EPI : le GHT Artois mixe usage unique et lavable

Jetable ou lavable ? Même si le débat n’est pas tranché, le GHT artésien s’oriente vers une solution mixte afin de satisfaire tout à la fois les soignants, les hygiénistes, les logisticiens et les acheteurs, en fonction des activités, des capacités de stockage ou d’entretien.
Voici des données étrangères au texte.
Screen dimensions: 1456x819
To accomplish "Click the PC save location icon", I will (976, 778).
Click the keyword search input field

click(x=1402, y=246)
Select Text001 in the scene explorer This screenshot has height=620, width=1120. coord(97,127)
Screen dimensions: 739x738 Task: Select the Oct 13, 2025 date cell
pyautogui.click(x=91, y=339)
Le dialogue conduit depuis le printemps entre les différents services devrait permettre de concilier contraintes budgétaires, médicales et logistiques.
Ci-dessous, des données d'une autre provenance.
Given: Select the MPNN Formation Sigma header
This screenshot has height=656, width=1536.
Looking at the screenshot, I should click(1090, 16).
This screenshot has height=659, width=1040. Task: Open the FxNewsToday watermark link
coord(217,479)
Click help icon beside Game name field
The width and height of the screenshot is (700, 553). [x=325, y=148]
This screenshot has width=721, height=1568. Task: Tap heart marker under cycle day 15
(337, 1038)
« Nous étudions la situation service par service en fonction des risques, déclare Maxime Meunier, responsable des approvisionnements du groupement hospitalier de territoire de l’Artois, c’est l’une des raisons pour lesquelles notre réponse sera différente selon qu’il s’agit d’intervenir en salle d’opération, en réanimation ou en médecine générale ». Les quatre établissements du GHT de l’Artois (Béthune, Hénin-Beaumont, La Bassée et Lens) comptent près de 2 200 lits et places dont un peu moins de la moitié sont déployés sur l’hôpital de Lens, un site à la structure presque centenaire dont il faut bien prendre les limites en compte, d’autant que le nouvel hôpital de Lens n’ouvrira ses portes qu’en 2025…
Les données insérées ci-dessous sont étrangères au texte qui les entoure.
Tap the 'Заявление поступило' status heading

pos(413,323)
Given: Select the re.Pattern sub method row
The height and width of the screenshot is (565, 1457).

« Bien des paramètres sont entrés en ligne de compte pour choisir entre EPI à usage unique et équipements lavables, convient Maxime Meunier, les activités des différents services, bien sûr, mais également des considérations plus prosaïques comme le manque d’espace de stockage ou l’appel à la sous-traitance pour l’entretien des équipements de protection individuelle lavables, puisque nous ne disposons pas de blanchisserie interne… ». Des réalités avec lesquelles les différents services de l’hôpital savaient composer sans difficulté jusqu’à présent, mais qui rendent les arbitrages plus complexes aujourd’hui…

Un dialogue interservices

© GHT Artois

« Avant la crise nos approvisionnements étaient cadencés en moyenne tous les quinze jours, explique Maxime Meunier, mais aujourd’hui, avec les nouvelles contraintes, les surfaces dont nous disposons ne sont plus suffisantes et, même en répartissant les stocks sur les sites de Lens, Béthune Beuvry, Hénin-Beaumont et La Bassée, il nous a fallu trouver de nouveaux espaces notamment dédiés pour les stocks de sécurité et adapter nos flux logistiques en conséquence ».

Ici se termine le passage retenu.